Bruno Théry crée aussi depuis 1988 les dépliants, les programmes et toutes les déclinaisons visuelles et les maquettes pour le merchandising du festival de Jazz de Vienne. Il crée aussi les décors de fond de scène de 18 mètres de large.
Jean Paul Boutellier, créateur et directeur de Jazz à Vienne
On a très vite flashé, car elle avait un côté très marketing, très gaie. Elle est dans la même veine que les pingouins et fait aussi partie des affiches fétiches. A propos de fétiche, je crois que nous n’ avons jamais eu autant de pluie que cette année là… Mais il y avait pire, je crois me souvenir d’un projet avec des nénuphars, heureusement qu’on ne l’ a pas pris !
Elle a eu beaucoup de succès, elle a même fait du cinéma, dans le film de Jean Pierre Jeunet, Amélie Poulain…
Sur le plan marketing, c’est une affiche qui a fait un malheur et surtout , elle était très marrante en parapluies… faut dire, il a plu !
Bruno Théry
J’avais décidé de faire une accumulation. Dans cette continuité d’affiches, je commençai à me poser le problème du nombre d’éléments ou de personnages à montrer sur l’image.
J’avais d’abord dessiné une accumulation de toucans, très beaux avec leur bec colorés, mais les becs étaient un peu trop agressifs. J’ai donc retenté l’expérience avec des grenouilles. Je trouvais amusant cet air coi des bestioles, avec leur gros yeux allumés dans la nuit. On entendait presque leur doux coassement de plaisir…. mais je n’avais pas pensé qu’il pleuvrait autant.

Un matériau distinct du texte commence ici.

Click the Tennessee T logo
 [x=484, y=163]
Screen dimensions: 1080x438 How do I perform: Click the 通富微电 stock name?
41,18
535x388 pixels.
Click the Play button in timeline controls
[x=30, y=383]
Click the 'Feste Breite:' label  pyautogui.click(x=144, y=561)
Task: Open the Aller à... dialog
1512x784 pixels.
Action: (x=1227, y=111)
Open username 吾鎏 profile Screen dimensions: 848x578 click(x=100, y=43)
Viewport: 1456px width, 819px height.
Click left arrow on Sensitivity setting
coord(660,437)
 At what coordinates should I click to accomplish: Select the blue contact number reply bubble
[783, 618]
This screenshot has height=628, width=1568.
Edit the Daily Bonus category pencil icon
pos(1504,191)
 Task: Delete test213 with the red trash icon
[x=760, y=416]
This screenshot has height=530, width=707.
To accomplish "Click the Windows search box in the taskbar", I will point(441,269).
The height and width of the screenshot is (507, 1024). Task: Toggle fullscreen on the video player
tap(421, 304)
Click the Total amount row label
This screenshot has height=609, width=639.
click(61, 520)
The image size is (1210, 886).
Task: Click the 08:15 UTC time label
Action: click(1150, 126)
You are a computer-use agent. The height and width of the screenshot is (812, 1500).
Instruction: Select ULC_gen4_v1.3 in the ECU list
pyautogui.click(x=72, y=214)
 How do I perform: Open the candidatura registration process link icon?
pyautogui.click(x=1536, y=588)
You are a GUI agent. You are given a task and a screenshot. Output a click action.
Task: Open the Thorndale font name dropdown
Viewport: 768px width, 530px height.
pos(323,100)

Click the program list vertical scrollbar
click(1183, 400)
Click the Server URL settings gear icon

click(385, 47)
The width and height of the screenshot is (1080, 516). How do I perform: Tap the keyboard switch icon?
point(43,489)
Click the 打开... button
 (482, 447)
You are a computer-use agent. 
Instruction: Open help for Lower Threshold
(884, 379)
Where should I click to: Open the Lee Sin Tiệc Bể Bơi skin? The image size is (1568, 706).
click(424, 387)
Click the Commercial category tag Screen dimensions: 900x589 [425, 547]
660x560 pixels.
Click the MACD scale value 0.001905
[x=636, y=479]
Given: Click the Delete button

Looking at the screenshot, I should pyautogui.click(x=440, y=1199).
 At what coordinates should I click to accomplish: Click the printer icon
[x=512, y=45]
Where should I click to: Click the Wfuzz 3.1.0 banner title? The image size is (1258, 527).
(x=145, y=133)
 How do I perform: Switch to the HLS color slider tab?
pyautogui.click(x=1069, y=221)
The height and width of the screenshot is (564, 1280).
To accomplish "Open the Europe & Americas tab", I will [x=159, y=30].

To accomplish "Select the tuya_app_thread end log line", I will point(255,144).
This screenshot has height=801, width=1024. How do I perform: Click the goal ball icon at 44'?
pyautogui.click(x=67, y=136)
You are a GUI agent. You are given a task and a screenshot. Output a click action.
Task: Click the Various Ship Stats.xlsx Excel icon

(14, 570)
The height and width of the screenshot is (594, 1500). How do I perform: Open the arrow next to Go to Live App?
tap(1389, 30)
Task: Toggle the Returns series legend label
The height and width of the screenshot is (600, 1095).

La qualité picturale, qui m’intéresse de plus en plus, trouve dans cette affiche un écho assez juste avec ce projet pour traduire la grande émotion au Théâtre Antique.
En 2001, après mon aventure Amélie Poulain, j’ai montré le dessin des toucans à Rufus, le père d’Amélie dans le film. Il s’en est inspiré pour écrire une histoire « En tout cas », parue chez Actes Sud jeunesse. Et, en échange, j’ai illustré toutes les histoires de son spectacle, rassemblées dans cette édition.